Pilot Likely Cause In Russia's Superjet Crash

Officials in Indonesia managed to recover the black box from the Sukhoi Superjet 100 that crashed into a mountain while on a demonstration flight last month and the data recovered is pointing to pilot error as the cause of the crash that killed all 45 aboard.

The word “error” might be a little misleading; fragments of conversation point towards the crash being the result of test pilot Alexander Yablontsev's attempt to show off the abilities of the Superjet to the dignitaries onboard.  The Superjet was on a six-nation tour of Asia to drum up sales for the first newly-designed passenger jet to come out of Russia since the end of the Soviet Union.  While flying across the rugged, mountainous interior of Java, Indonesia, the Superjet encountered a thunderstorm.  Rather than trying to fly above the weather, Yablontsev instead requested that flight controllers allow him to descend to 1,800 meters; Indonesian flight controllers approved this odd request and moments later the Superjet flew into the side of a mountain.  This decision has led to speculation that Yablontsev was somehow trying to show off the handling of the Superjet, not realizing that there were mountains in his flight path. 

This theory seems partially confirmed by a snippet of recording from the black box just before the crash.  According to a report in Russia’s Moskovsky Komsomolets, after Yablontsev made his course adjustment, a crewmember is heard to say something along the lines of: “commander, we can't go there, there's a mountain,” though the paper did not provide a direct quotation.
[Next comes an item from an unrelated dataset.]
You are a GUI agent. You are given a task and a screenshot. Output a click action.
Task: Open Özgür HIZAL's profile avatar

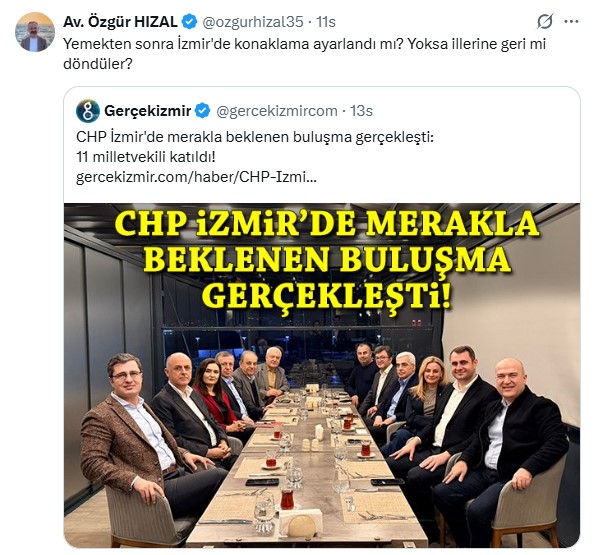pyautogui.click(x=35, y=32)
This is both good and bad news for the Russian aviation industry.  On the plus side, it is proof that there is nothing mechanically wrong with the Sukhoi Superjet; the project on which Russia has basically bet the entire future of their domestic civilian aviation industry.  But on the downside, Yablontsev's reckless decision to descend to a lower altitude while in a storm over unfamiliar terrain will do nothing to improve confidence in Russian aviation, which already has a reputation for lax safety procedures and has suffered a series high-profile crashes in recent years including one that have killed Polish President Lech Kaczyński and his diplomatic party and another that killed the entire Lokomotiv Yaroslavl hockey team.